» Material for the task:
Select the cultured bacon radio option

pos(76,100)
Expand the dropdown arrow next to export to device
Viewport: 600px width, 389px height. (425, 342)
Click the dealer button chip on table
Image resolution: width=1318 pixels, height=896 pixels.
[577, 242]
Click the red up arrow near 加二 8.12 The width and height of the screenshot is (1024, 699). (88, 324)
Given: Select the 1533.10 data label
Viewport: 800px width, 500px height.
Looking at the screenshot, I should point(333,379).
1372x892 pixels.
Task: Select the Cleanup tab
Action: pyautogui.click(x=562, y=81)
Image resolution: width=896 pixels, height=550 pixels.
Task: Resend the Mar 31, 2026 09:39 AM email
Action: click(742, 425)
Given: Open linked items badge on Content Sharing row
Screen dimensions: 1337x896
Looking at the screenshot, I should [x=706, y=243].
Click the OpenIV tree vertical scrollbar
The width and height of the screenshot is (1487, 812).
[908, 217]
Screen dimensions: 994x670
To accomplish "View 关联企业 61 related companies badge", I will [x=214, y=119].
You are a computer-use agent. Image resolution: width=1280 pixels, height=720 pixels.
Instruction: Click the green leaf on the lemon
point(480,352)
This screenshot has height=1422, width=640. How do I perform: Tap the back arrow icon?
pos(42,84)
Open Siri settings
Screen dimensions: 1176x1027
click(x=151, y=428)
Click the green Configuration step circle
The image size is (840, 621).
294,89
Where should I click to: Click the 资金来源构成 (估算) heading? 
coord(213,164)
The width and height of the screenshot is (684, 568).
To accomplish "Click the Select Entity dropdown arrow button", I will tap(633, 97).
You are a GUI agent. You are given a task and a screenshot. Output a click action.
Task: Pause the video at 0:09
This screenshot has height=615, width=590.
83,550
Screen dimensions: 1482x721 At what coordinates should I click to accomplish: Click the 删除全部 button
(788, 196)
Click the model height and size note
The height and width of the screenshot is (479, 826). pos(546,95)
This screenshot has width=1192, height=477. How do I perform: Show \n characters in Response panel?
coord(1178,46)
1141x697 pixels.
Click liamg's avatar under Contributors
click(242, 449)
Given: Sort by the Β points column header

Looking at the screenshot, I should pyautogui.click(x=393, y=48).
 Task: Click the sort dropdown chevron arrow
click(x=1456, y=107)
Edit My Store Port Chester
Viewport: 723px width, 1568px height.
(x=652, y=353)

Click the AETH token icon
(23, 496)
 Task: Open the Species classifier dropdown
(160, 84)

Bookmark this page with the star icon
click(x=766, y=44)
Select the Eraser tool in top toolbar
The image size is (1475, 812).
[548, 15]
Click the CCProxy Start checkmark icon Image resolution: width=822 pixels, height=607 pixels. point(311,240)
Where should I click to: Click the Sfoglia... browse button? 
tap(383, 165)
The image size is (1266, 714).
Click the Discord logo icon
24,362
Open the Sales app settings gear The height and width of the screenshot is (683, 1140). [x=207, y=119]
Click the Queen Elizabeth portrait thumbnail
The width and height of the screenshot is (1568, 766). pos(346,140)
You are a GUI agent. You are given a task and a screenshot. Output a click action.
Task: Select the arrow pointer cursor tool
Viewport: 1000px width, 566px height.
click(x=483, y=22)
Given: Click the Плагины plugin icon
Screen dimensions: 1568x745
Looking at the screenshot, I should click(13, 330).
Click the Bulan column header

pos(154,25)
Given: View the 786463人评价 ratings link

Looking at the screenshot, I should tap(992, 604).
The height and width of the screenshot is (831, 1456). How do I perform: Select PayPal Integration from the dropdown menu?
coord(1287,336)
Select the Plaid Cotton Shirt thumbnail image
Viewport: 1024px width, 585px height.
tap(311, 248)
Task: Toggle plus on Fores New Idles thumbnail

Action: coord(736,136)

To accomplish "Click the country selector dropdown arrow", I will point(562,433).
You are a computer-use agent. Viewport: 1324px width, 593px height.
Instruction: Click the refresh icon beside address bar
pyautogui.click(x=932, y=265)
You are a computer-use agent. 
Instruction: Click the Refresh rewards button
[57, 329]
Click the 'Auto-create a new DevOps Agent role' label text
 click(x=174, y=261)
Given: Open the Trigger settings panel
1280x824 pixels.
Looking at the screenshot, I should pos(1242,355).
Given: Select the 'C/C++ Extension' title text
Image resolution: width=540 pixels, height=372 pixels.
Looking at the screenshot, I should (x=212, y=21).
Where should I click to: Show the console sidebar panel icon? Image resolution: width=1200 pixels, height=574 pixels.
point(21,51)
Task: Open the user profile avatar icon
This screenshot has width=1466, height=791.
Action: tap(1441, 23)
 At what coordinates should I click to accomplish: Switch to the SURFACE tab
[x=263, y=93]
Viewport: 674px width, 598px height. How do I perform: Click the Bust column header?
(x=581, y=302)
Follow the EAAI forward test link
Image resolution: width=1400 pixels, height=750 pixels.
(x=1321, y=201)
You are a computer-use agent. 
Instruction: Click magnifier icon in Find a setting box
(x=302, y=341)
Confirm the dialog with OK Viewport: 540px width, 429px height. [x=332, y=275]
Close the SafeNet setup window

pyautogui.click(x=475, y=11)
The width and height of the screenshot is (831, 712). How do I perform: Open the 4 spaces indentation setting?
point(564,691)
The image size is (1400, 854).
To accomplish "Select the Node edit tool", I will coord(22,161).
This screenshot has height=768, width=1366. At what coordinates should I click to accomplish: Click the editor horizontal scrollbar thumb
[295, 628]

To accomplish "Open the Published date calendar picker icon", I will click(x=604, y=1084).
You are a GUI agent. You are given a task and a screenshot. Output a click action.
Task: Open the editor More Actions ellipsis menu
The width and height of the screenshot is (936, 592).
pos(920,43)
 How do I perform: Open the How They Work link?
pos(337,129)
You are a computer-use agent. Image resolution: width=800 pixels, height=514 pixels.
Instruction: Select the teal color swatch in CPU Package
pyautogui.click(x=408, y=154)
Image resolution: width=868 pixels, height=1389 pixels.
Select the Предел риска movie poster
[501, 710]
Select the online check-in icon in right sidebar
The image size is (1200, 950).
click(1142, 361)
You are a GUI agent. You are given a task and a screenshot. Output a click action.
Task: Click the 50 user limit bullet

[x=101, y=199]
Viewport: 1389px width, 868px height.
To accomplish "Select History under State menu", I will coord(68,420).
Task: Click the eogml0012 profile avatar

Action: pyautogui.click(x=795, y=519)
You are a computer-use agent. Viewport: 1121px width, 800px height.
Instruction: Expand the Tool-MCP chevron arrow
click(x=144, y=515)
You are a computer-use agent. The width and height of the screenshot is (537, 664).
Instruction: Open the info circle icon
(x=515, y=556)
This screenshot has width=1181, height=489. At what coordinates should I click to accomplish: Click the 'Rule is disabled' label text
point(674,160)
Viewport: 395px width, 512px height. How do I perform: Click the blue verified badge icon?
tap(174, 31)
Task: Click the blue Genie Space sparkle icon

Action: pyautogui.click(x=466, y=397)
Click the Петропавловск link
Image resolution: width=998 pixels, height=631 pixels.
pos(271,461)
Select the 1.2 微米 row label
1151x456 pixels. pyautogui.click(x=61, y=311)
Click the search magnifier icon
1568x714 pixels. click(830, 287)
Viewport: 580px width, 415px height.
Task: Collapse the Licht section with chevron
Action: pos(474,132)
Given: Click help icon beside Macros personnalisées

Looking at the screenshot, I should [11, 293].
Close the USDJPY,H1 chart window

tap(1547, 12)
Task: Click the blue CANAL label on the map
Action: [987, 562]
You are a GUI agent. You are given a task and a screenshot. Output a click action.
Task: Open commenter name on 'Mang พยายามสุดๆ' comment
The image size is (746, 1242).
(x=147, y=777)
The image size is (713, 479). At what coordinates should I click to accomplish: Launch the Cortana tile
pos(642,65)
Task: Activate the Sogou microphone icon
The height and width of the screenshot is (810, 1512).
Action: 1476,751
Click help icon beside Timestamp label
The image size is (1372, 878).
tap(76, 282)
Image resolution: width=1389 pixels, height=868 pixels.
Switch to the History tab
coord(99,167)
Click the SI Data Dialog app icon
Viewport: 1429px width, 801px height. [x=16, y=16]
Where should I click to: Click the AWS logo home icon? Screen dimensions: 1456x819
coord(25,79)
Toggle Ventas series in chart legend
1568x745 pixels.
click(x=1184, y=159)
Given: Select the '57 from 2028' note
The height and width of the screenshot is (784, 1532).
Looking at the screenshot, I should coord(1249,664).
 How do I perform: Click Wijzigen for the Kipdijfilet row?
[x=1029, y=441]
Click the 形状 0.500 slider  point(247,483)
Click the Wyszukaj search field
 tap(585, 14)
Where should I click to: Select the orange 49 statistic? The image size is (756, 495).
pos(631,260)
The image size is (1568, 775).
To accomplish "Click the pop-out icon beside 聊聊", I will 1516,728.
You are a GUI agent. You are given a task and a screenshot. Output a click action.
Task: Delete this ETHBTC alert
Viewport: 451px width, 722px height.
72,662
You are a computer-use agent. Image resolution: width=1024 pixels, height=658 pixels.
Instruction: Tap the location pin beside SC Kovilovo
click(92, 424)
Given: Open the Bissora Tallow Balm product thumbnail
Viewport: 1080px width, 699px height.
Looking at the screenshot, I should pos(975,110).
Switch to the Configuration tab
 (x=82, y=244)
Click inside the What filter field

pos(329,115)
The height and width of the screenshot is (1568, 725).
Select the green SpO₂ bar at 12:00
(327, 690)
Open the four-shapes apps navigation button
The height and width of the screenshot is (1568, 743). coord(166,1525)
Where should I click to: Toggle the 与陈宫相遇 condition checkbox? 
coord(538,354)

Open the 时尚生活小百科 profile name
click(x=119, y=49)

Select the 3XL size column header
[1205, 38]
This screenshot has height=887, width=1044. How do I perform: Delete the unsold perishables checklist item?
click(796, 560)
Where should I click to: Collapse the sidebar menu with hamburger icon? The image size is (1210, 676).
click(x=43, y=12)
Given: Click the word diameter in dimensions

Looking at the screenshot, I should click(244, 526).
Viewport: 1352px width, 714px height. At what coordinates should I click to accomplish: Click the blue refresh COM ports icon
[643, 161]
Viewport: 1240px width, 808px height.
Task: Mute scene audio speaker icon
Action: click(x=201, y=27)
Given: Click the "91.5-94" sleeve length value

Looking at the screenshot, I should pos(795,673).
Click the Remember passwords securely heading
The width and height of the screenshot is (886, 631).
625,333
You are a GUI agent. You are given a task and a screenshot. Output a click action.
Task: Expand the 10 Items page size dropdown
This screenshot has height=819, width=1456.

» Task goal: Please format the records between the lines holding "Click inside the What filter field" and "The height and width of the screenshot is (1568, 743).", inclusive, as a two-column CSV with the headers task and result. Give one row per record, with each field in quotation marks and any line breaks turned into spaces.

» Exercise solution:
task,result
"Click inside the What filter field","pos(329,115)"
"The height and width of the screenshot is (1568, 725). Select the green SpO₂ bar at 12:00","(327, 690)"
"Open the four-shapes apps navigation button","The height and width of the screenshot is (1568, 743). coord(166,1525)"